Quakers seem to be in vogue at the moment. John Plender wrote about them in the FT last week; Aditya Ckakrabortty has done so today in the Guardian. Both, admittedly, did so in the context of Barclays once being a Quaker bank.
As Plnder put it:
The sober values of the Barclays, Bevans, Gurneys, Tukes, Trittons, Thomsons and other Quaker families that helped turn [Barclays] into a great national institution over 300 or so years now seem remote
In one sense, Mr Diamond has more in common with his Quaker predecessors than it might first appear. Back in the 17th century, members of this nonconformist denomination were treated as renegades by the political establishment – something about which Mr Diamond knows a thing or two. The strong Quaker presence in banking stemmed from their exclusion from professions such as the law and, because of their pacifism, the army. They derived a competitive edge from their reputation for integrity and mutual trust.
As he also notes, by the mid 20th century those same Quaker families were using their familial links to block meritocracy at the bank: I'm not going to over sentimentalise this process. But there is a point in all this which is important. So, as a Quaker let me try to make that point.
Quakers focus their attention on the outcomes of faith, not on faith itself. The impact of that is significant: Quakers made their impact in the secular world because they explicitly took their principles into it. And so the Quaker testimonies are about peace, equality, simplicity and truth. Peace has not much to do with this tale; the others have.

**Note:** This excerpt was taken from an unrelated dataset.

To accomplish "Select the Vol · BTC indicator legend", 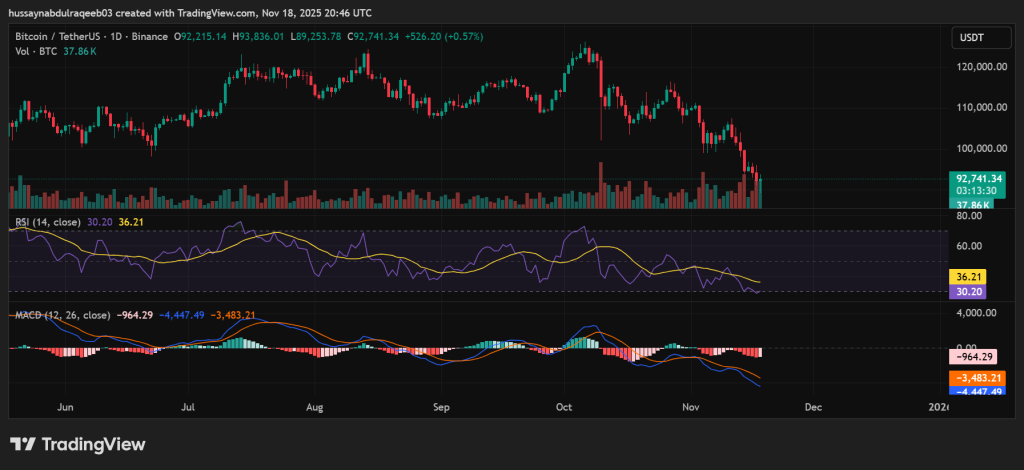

If you believe in equality you most certainly don't end up with Barclays pay structure.
And if you believe in simplicity you don't avoid tax with hundreds of subsidiaries in the Cayman Islands as Barclays has.
And if you believe in truth then you don't mis-sell as Barclays has.
The Quaker ethics may have been sober, but they were the basis for business success. We could do with a lot more of them now. And we'd win if our City was still based on them.